**The task**:
Reproduce word for word the passage of the NBA commentary below that opens with the words containing "Do you really" and closes with "out what happens.".

Do you really think that Curry is more difficult to defend in a late game situation than James, Durant, or Leonard? If you trap a 6-3 player, he can't shoot over the trap, and he has difficulty seeing the floor to make an accurate pass. Send two players at James, Durant, or Leonard in that situation and find out what happens.
Curry is a great player. I love his game, and I predicted more NBA success for him (but not THIS much success) than most people, but I don't understand why he is a top three MVP candidate and the "player of the game" (according to you). Curry has a decent amount of talent around him this season--certainly much more talent than Kobe had in 2006 and 2007 when he led the Lakers to the playoffs but could not sniff the MVP award. If Curry having the Warriors on the fringe of playoff contention is MVP-worthy, then Kobe should have two more MVPs and Westbrook should be top five in this season's MVP voting.
I did not "denigrate" Curry. I pointed out a fact--he is 6-3--and I explained the implications of that fact when the reality is that the dominant players who lead teams to titles are typically at least 6-6. Curry won his first title with a great supporting cast and with Iguodala earning Finals MVP, and then he won two more titles while watching Kevin Durant outduel LeBron James. How would you rank Curry in those Finals? Was he the third best player on the court? He certainly was not better than that, and at times during those series he was the fourth or even fifth best performer. Yet he may soon be a three-time MVP in a world in which Shaq and Kobe combined to win nine titles but just two regular season MVPs (I assume that Jokic will win the MVP over Curry and Embiid, but it is amazing that Curry is even a finalist--and Embiid should not be a finalist, either, after missing so many games).
I am not sure what the officiating has to do with the skill set analysis that I did in my article.
Harden deserved no MVPs. At no time has he been one of the five best players in the NBA, let alone the best. He is an All-Star caliber player who flops, is a poor leader, and who annually chokes in the playoffs. If he wins a title it will be as Durant's caddy, with Irving also counted on to hit clutch shots. I never doubted that Harden could be the third best player on a championship team, but it took him a long time to understand that is his proper role.
Yeah, Jordan should have won at least seven and I think Olajuwon should have won in 1995. I'm not really sure who deserved to win in 1999 but I'm not fully convinced it was Karl Malone and Shaq and Kobe should have won four each (2000, 2001, 2002, 2005 and 2003, 2006, 2007, 2008 respectively). Anyone who actually believes that Steve Nash and Curry deserved just as many MVPs as Shaq and Kobe combined is the NBA fan equivalent of a flat-eather. I can't stand LeBron James and I think he's wildly overrated in terms of how many people firmly believe that he is no lower than equal or greater than Jordan in his all-time ranking but he's also underrated in that a legitimate argument can be made that he should have received nine MVPs (2009, 2010, 2011, 2012, 2013, 2014, 2015, 2016, 2018).

**Provided information**:
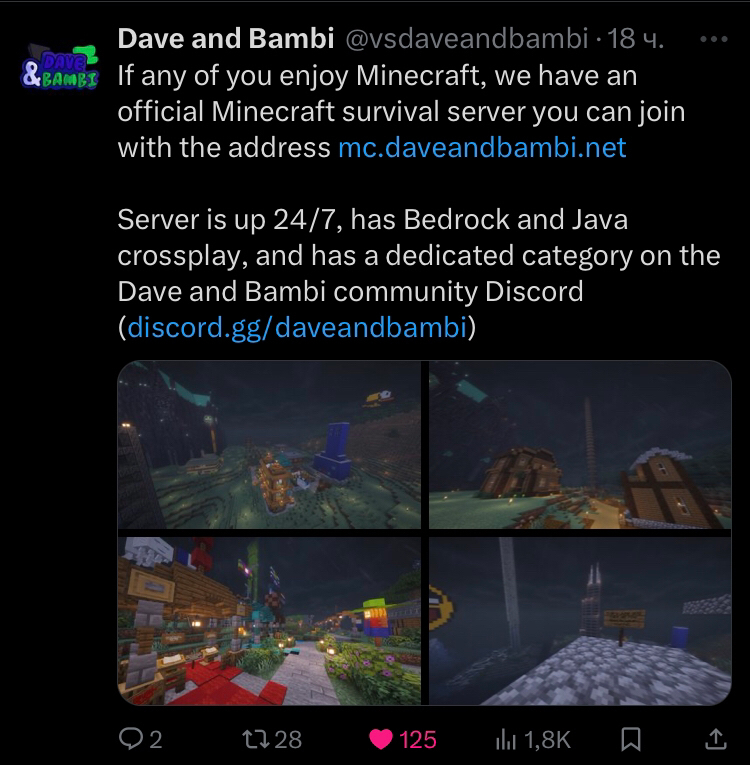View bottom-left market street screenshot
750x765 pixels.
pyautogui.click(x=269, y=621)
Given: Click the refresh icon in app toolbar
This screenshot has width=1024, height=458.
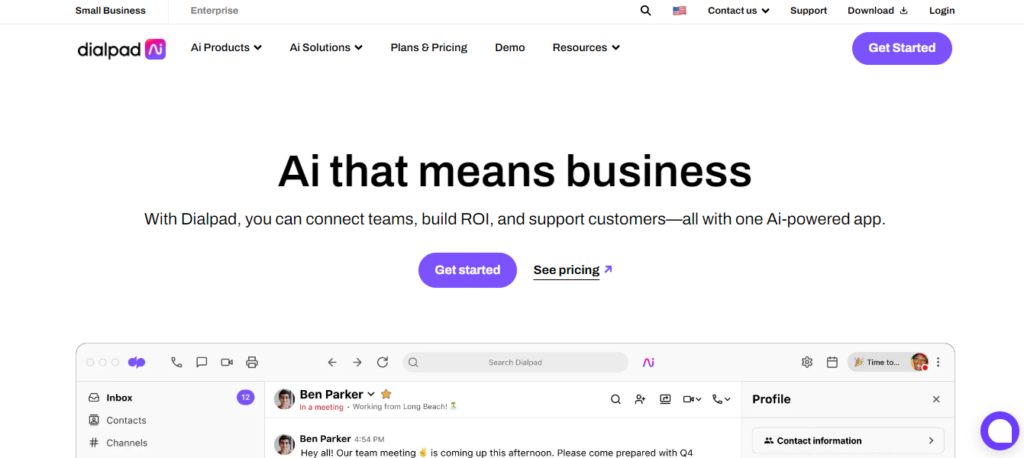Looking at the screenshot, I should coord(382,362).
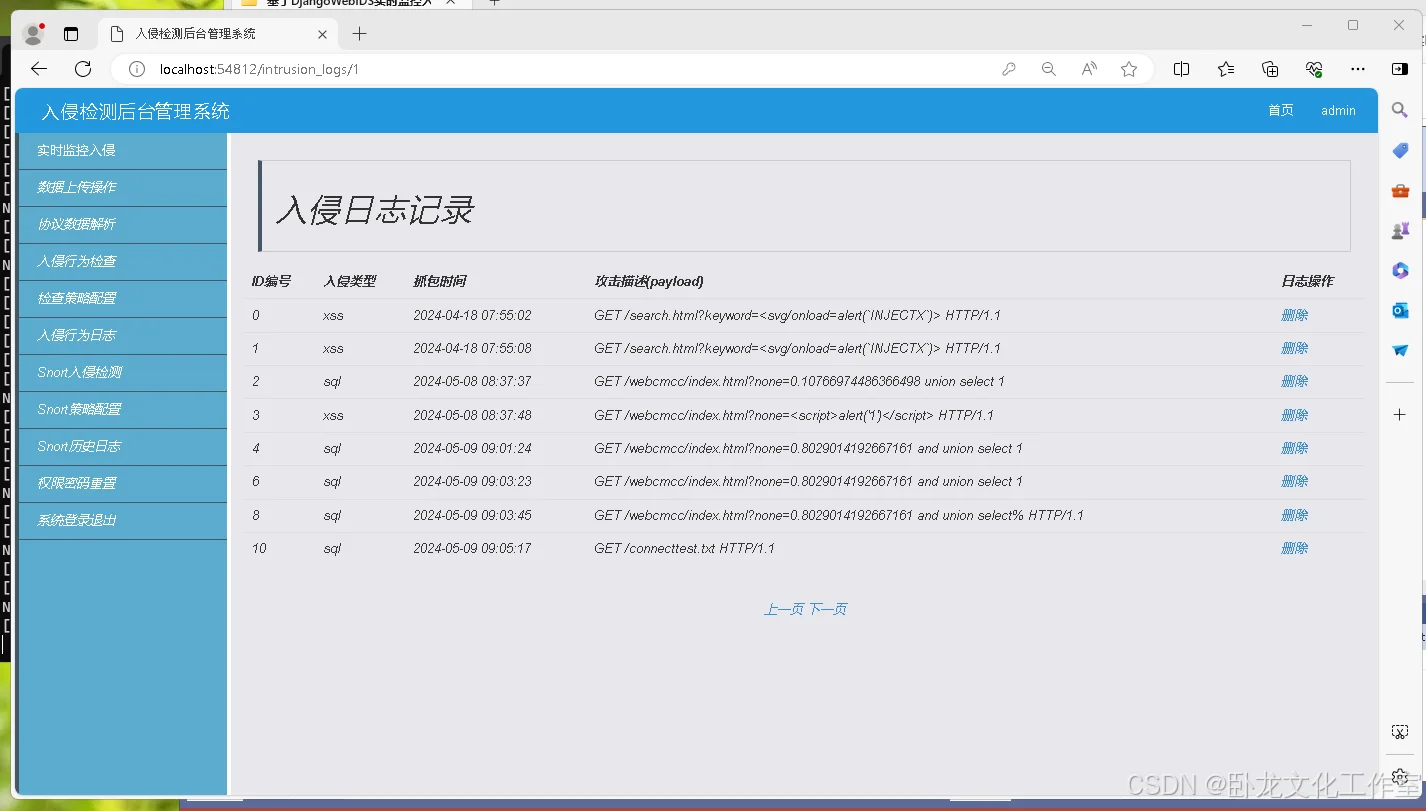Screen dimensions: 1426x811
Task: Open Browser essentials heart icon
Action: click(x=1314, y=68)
==
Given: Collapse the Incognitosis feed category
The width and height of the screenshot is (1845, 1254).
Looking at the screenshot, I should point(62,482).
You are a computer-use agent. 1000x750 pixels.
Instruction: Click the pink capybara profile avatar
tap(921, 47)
...
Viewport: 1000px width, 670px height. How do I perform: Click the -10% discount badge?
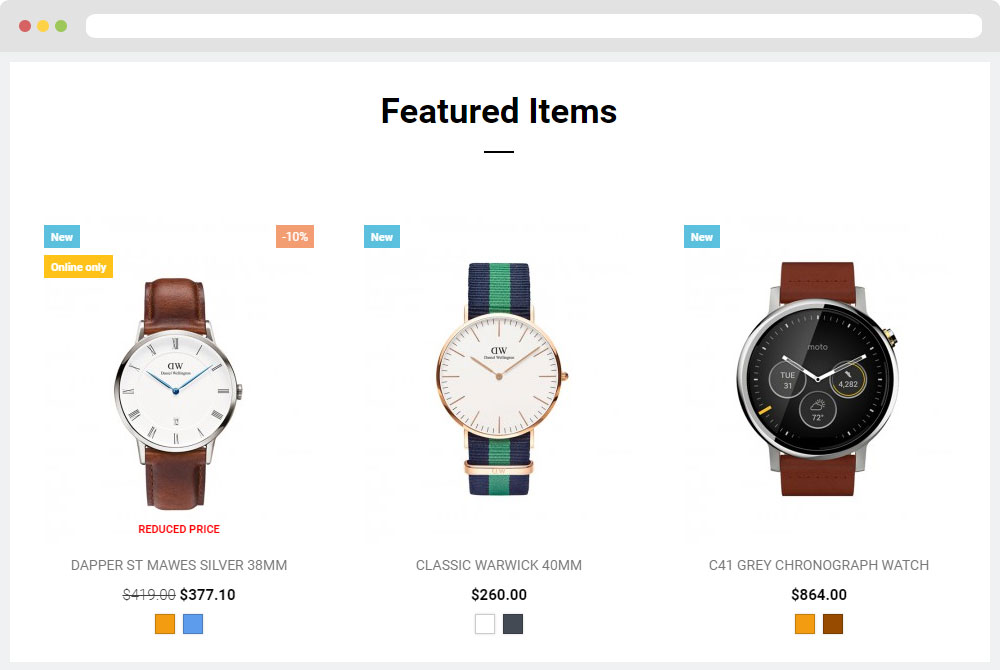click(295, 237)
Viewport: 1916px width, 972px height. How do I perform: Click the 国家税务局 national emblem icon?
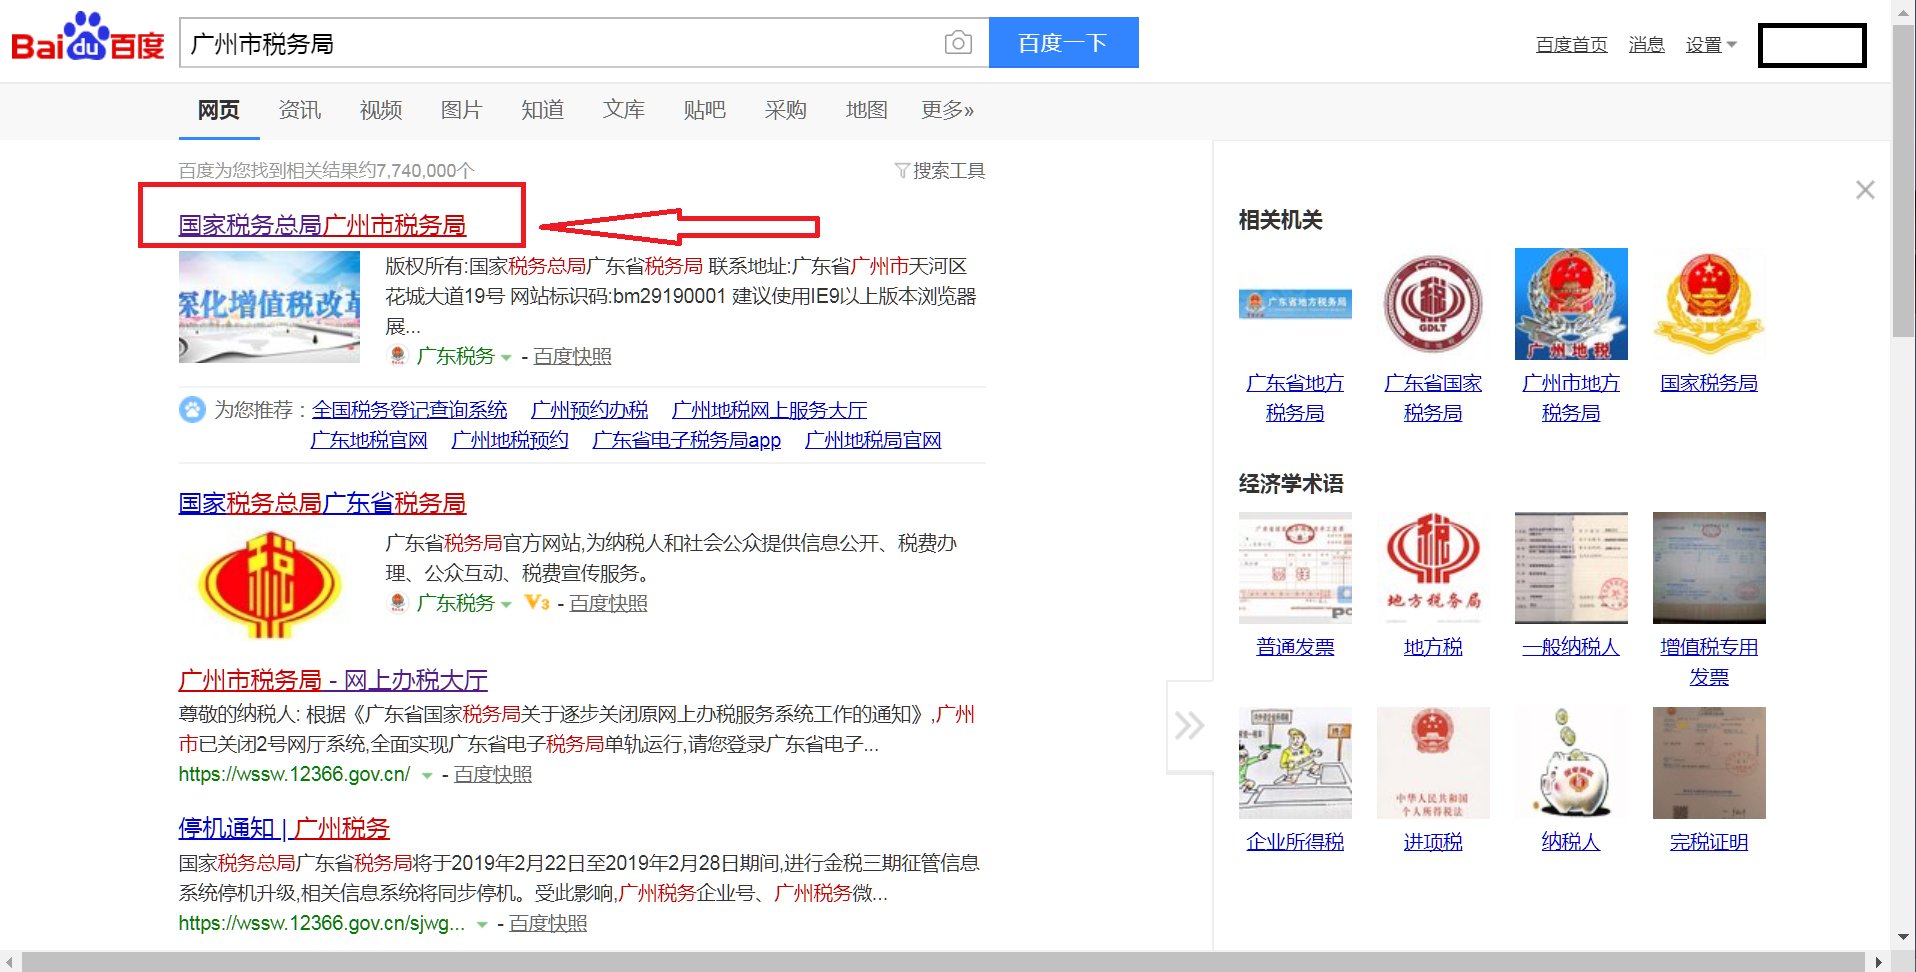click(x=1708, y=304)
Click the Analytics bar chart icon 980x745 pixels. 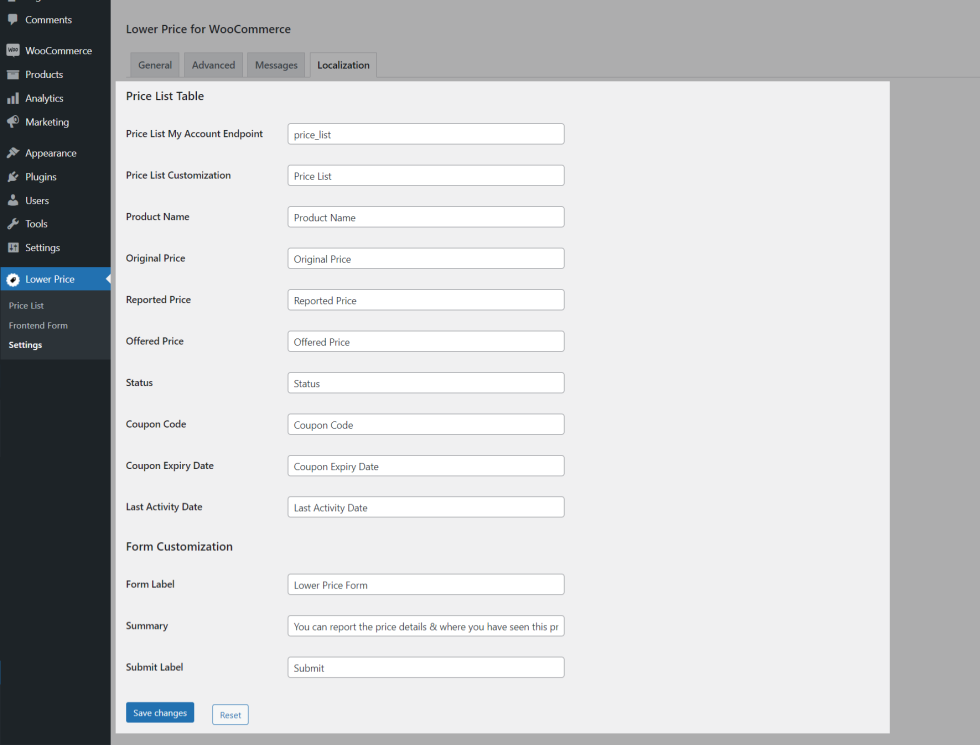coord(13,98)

**Complete output**:
Do you really think that Curry is more difficult to defend in a late game situation than James, Durant, or Leonard? If you trap a 6-3 player, he can't shoot over the trap, and he has difficulty seeing the floor to make an accurate pass. Send two players at James, Durant, or Leonard in that situation and find out what happens.